Op grond van de resultaten van het inventariserend veldonderzoek (verkennend geo-archeologisch booronderzoek) wordt door Econsultancy de aanbeveling gedaan om binnen het plangebied een vervolgonderzoek te laten uitvoeren. Een vervolgonderzoek in de vorm van een karterend booronderzoek wordt niet als een geschikte methode gezien, omdat de prospectiekenmerken van specialistische, aan het rivierdal gerelateerde archeologische resten (attributen voor visvangst, (rituele) deposities, infrastructurele werken) niet van dien aard zijn dat ze zelfs met een dicht grid van boringen niet kunnen worden opgespoord.

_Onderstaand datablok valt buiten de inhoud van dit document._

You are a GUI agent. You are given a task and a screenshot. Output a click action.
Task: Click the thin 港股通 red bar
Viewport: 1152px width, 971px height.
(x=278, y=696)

Daarom wordt geadviseerd het vervolgonderzoek te laten uitvoeren in de vorm van een IVO karterende en waarderende fase, proefsleuven (IVO-P). Omdat aan het rivierdal gerelateerde archeologische resten zowel in als aan de rand van het rivierdal kunnen worden aangetroffen, wordt geadviseerd een proefsleuf aan te leggen haaks op de loop van het rivierdal (welke tevens de lengteas van het plangebied volgt) en tevens ter plaatse van de lengteas van de nieuwbouwputten. Voor het proefsleuvenonderzoek is een Programma van Eisen (PvE) noodzakelijk, dat voor aanvang van de werkzaamheden moet worden goedgekeurd door het bevoegd gezag, de gemeente Montferland.

Dit selectieadvies is voorgelegd aan het bevoegd gezag in kwestie, Burgemeester en Wethouders van de gemeente Montferland en door middel van een selectiebesluit als zodanig bekrachtigd (beoordelingsrapport van de heer drs. M. Kocken, regionaal archeoloog regio Achterhoek, kenmerk: 2011u00756, d.d. 11 oktober 2011). Bovenstaand selectieadvies wordt niet gedeeld. Gemeld wordt dat het plangebied een aanhoudende verwachting heeft op het voorkomen van rivierdal relelateerde archeologische resten. Echter, de aanwijzingen dat deze resten ook daadwerkelijk aanwezig zijn, zijn onvoldoende om een vervolgonderzoek te rechtvaardigen.

Wel dient te allen tijde bij het afgeven van een omgevingsvergunning de wettelijke meldingsplicht (ex artikel 53 Monumentenwet 1988) kenbaar te worden gemaakt om het documenteren van toevalsvondsten te garanderen: Degene die anders dan bij het doen van opgravingen een zaak vindt waarvan hij weet dan wel redelijkerwijs moet vermoeden dat het een monument is (in roerende of onroerende zin), meldt die zaak zo spoedig mogelijk bij Onze minister. Deze aangifte dient te gebeuren bij de Rijksdienst voor het Cultureel Erfgoed in Amersfoort. Het verdient aanbeveling ook de verantwoordelijk ambtenaar van de gemeente Montferland hiervan per direct in kennis te stellen.

Conclusie

Op grond van het uitgevoerde onderzoek gelden er geen directe belemmeringen voor de plannen op grond van het aspect archeologie.